In one instance, defense counsel directed the claims agent to cease all contact after a fire survivor attempted to provide evidence he believed would assist PacifiCorp in the lawsuit. The individual lost his home in the 242 Fire and claimed he had evidence it was caused by arson, including video and photos taken as the fire spread, and a copy of a police report of what he believed to be a related incident.

The motion for PacifiCorp said the company was prepared to issue a statement to the class members who have already reached out, and any who may contact PacifiCorp in the future, explaining the lawsuit, the definition of the class and the opt-out period. This would also be sent to any PacifiCorp employees who are also class members.

Plaintiffs objected to one clause in the proposed statement, which says PacifiCorp’s claims department is not authorized to discuss claims with fire survivors unless plaintiff attorneys approve first or unless they opt out of the suit. 

PacifiCorp said this statement is necessary to explain why PacifiCorp will not engage with claimants who may otherwise “be left guessing as to why PacifiCorp refuses to speak with them.”

Other unresolved issues

Also at issue is a request by plaintiffs for PacifiCorp to issue a corrective notice advising its recent contact with class members was improper. 

PacifiCorp has argued plaintiffs have not established that its contact with class members was improper, and said there are no Oregon statutes or case laws defining the point at which a class becomes represented by plaintiff counsel.  Based on standards elsewhere, it maintains representation takes effect after the opt-out period expires.

PacifiCorp also objects to a request by plaintiffs for all communications that arose from class member contact, including those between the claims agent and defense counsel. 
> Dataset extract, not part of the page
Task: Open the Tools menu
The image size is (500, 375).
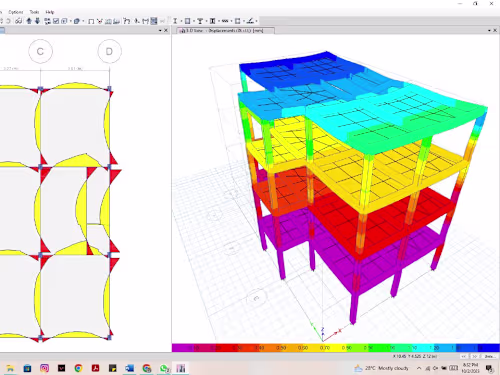Action: 34,12
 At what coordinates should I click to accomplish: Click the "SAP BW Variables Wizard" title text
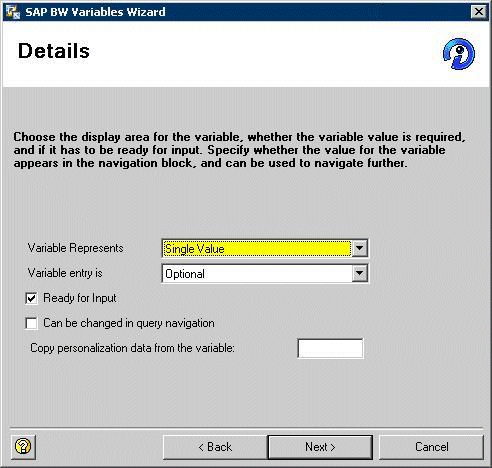tap(95, 12)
PacifiCorp said, while they agree to provide the hand-written notes of the claims agent and their emails with class members, attorney communications remain privileged.

PacifiCorp did agree it would not use any information or evidence arising from its contact with class members, but asked for clarification from the court on whether or not it would be allowed to depose the class members in question at an appropriate point in the future. 

The company indicated a desire to formally depose the homeowner who claimed to possess evidence exonerating it from liability, and noted this evidence was volunteered by the homeowner and without any prompting by PacifiCorp.

A hearing to consider the motion has not been set.